La aldaba
Carlos Navarro Antolín
Los caídos de la Sevilla de Oseluí
la tribuna
DESDE hace ya algunos años, la política educativa de la Junta de Andalucía se rige en lo fundamental por la aplicación de doctrinas y estrategias auspiciadas por los organismos de gobierno mundial -la OCDE, el FMI y la Comisión Europea- e inspiradas en las que en su tiempo adoptó la inolvidable Margaret Thatcher. Esta política reconceptualiza el sentido de la educación, volviendo al viejo paradigma del capital humano y a los, en otro tiempo denostados, planteamientos tecnocráticos. Se trata de un giro que en otras ocasiones he denominado de la reforma pedagógica a la gestión empresarial de la escuela, y que ha supuesto un notable distanciamiento del pensamiento pedagógico socialista y de la concepción progresista de la educación.
Uno de sus aspectos más emblemáticos es la relevancia casi exclusiva que se atribuye a los resultados escolares. Las calificaciones que obtienen los alumnos en las innumerables pruebas y exámenes a las que son sometidos a lo largo del curso constituyen el referente fundamental, cuando no exclusivo, de lo bueno y de lo malo. Si aquéllas son satisfactorias, las cosas van bien. De esta manera, la actuación de las diversas instancias de la Administración, empezando por la Agencia de Evaluación, inspectores, directores, personal de apoyo y docentes, tiene como objetivo la consecución de buenas calificaciones, es decir, de buenos resultados escolares.
+---+
**Tarea A**
¿Puedes repetir, sin cambiar nada, la parte del fragmento sobre política educativa que empieza en "Uno de sus aspectos" y termina en "buenos resultados escolares."?
**Tarea B**
¿Puedes reescribir solo las líneas de los registros que empiezan en la que contiene "Where should I click to: Click the C clear" y terminan en la que contiene "Action: click(x=381, y=114)", con "icon" sustituido por "symbol" y todo lo demás sin cambios?
Los registros no guardan ninguna relación con el fragmento.
+---+
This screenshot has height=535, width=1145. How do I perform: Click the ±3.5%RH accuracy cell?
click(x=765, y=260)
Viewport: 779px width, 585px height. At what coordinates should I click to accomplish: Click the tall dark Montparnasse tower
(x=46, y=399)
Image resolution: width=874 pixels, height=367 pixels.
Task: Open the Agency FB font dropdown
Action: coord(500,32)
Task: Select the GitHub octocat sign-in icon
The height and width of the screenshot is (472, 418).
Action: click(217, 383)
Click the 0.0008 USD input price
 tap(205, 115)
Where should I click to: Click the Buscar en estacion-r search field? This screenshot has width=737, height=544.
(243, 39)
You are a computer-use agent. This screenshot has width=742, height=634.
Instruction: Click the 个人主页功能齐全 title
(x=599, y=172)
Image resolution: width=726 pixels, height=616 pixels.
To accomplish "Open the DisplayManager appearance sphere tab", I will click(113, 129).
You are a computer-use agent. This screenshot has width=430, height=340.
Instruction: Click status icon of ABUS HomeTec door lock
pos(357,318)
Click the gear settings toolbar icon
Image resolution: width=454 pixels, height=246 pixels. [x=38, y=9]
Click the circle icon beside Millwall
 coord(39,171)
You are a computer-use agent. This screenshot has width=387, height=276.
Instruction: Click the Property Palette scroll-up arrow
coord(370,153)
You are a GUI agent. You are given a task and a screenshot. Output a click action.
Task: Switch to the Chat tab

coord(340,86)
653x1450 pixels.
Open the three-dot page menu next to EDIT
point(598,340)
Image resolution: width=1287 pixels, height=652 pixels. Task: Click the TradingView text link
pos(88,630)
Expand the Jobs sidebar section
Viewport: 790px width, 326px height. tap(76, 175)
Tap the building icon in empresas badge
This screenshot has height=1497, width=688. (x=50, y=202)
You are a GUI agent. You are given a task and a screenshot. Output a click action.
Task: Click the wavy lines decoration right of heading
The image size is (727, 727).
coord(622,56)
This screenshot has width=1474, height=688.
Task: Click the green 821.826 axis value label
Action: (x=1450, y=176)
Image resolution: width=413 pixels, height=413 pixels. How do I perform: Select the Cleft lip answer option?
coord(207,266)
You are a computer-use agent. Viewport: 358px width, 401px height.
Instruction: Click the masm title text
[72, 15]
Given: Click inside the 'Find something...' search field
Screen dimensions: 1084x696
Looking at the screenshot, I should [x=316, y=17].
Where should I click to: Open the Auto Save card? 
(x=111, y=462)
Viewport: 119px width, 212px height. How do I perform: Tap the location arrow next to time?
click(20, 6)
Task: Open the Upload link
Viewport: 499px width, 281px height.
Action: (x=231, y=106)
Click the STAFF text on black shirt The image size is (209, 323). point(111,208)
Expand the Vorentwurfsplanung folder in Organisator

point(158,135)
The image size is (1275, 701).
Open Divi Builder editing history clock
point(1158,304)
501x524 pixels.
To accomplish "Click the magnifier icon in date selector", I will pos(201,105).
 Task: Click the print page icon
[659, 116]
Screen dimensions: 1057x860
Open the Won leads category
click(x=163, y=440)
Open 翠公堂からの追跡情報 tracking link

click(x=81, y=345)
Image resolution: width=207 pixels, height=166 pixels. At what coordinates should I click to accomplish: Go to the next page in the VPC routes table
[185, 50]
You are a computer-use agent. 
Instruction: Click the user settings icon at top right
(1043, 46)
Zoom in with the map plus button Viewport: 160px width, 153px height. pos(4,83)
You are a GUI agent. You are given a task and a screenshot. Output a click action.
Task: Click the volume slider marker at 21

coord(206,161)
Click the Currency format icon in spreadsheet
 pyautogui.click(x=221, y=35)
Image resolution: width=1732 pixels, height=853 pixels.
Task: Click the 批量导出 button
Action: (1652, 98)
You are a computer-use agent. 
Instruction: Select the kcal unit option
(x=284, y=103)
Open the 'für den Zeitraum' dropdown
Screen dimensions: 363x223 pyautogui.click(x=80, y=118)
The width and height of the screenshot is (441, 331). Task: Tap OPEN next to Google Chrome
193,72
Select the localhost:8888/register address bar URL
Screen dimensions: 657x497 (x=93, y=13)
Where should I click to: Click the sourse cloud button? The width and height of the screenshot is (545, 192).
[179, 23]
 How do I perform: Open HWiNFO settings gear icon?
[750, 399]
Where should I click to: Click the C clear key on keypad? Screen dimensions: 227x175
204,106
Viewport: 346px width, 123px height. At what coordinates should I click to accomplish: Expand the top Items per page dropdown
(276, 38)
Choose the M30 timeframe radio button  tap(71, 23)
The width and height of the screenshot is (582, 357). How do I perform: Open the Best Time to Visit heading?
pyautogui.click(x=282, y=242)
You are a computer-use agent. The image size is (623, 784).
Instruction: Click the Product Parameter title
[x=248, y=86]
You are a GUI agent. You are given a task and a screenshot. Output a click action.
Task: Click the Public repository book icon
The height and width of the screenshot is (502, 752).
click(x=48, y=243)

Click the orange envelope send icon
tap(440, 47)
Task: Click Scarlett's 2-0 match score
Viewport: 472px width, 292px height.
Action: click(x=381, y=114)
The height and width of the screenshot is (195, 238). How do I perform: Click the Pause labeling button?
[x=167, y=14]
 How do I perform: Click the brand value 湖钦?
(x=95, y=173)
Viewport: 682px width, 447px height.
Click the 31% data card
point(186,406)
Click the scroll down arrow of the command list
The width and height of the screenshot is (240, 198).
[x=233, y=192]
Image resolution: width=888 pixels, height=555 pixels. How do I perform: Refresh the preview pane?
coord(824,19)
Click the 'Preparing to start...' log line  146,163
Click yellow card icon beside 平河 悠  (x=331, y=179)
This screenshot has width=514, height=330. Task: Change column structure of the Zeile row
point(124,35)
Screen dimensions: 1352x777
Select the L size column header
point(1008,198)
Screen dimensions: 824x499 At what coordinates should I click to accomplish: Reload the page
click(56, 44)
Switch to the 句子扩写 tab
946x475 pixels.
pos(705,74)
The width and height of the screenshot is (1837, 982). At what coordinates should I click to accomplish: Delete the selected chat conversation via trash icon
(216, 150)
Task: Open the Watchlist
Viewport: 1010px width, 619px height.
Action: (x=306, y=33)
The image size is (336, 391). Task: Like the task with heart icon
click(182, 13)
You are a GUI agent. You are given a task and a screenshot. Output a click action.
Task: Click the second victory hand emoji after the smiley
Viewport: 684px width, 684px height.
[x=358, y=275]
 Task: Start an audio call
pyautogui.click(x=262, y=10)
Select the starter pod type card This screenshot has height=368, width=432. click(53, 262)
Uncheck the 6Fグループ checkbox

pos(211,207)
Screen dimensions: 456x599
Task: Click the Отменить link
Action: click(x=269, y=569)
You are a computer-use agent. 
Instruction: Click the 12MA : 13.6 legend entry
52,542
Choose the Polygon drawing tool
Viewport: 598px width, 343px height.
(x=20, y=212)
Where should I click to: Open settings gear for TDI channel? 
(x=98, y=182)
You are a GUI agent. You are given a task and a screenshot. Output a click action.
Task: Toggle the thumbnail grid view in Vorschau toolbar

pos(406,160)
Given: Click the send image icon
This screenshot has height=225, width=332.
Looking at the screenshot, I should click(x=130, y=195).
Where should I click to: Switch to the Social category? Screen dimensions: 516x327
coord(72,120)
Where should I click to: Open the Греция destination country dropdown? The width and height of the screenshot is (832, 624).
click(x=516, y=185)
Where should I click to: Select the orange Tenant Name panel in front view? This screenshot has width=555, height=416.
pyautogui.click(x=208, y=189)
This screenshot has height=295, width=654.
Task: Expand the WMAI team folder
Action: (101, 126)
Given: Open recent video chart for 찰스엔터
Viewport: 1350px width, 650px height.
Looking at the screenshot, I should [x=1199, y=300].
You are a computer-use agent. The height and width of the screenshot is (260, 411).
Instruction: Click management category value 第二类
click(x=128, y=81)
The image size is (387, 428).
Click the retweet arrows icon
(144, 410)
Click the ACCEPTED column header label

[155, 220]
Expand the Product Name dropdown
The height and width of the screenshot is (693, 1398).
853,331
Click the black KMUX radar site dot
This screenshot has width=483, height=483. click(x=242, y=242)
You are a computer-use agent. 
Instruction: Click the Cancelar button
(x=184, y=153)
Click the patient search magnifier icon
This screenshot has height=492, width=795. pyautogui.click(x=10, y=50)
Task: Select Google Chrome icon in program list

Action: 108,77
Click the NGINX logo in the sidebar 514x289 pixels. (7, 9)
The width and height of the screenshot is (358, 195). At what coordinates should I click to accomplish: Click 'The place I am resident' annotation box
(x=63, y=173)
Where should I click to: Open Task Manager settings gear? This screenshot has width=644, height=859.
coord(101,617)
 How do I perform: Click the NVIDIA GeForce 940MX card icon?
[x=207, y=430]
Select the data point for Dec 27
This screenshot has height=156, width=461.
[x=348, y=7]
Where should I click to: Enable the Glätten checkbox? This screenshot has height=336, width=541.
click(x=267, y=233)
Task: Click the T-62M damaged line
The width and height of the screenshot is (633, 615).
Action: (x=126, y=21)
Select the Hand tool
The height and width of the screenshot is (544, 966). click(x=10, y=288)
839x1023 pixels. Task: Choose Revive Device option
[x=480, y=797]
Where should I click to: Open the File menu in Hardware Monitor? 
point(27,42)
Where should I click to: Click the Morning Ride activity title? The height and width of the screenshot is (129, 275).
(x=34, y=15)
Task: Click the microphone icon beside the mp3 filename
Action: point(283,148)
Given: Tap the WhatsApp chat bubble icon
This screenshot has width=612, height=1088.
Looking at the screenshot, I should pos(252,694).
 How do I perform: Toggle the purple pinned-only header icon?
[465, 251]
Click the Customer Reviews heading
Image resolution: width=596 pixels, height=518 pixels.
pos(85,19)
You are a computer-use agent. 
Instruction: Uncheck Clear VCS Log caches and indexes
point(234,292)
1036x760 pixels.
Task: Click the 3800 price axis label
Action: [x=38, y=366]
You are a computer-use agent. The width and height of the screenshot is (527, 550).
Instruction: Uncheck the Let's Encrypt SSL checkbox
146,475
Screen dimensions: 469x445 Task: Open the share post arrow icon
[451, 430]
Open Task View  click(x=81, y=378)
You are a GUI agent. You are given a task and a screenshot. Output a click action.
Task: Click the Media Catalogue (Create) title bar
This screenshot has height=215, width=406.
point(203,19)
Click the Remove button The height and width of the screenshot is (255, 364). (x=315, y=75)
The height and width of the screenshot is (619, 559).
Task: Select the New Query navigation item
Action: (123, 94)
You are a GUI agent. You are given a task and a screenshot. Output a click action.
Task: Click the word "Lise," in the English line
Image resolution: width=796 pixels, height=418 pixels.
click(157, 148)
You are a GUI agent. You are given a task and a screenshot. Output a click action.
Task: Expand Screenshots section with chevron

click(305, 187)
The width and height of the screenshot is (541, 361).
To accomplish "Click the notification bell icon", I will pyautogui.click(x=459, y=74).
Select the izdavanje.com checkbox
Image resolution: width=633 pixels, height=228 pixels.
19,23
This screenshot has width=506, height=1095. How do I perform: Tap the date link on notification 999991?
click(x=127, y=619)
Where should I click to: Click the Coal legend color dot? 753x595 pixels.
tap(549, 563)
+---+
**Respuesta correcta A**
Uno de sus aspectos más emblemáticos es la relevancia casi exclusiva que se atribuye a los resultados escolares. Las calificaciones que obtienen los alumnos en las innumerables pruebas y exámenes a las que son sometidos a lo largo del curso constituyen el referente fundamental, cuando no exclusivo, de lo bueno y de lo malo. Si aquéllas son satisfactorias, las cosas van bien. De esta manera, la actuación de las diversas instancias de la Administración, empezando por la Agencia de Evaluación, inspectores, directores, personal de apoyo y docentes, tiene como objetivo la consecución de buenas calificaciones, es decir, de buenos resultados escolares.

**Respuesta correcta B**
Where should I click to: Click the C clear key on keypad? Screen dimensions: 227x175
204,106
Viewport: 346px width, 123px height. At what coordinates should I click to accomplish: Expand the top Items per page dropdown
(276, 38)
Choose the M30 timeframe radio button  tap(71, 23)
The width and height of the screenshot is (582, 357). How do I perform: Open the Best Time to Visit heading?
pyautogui.click(x=282, y=242)
You are a computer-use agent. The image size is (623, 784).
Instruction: Click the Product Parameter title
[x=248, y=86]
You are a GUI agent. You are given a task and a screenshot. Output a click action.
Task: Click the Public repository book symbol
The height and width of the screenshot is (502, 752).
click(x=48, y=243)

Click the orange envelope send symbol
tap(440, 47)
Task: Click Scarlett's 2-0 match score
Viewport: 472px width, 292px height.
Action: click(x=381, y=114)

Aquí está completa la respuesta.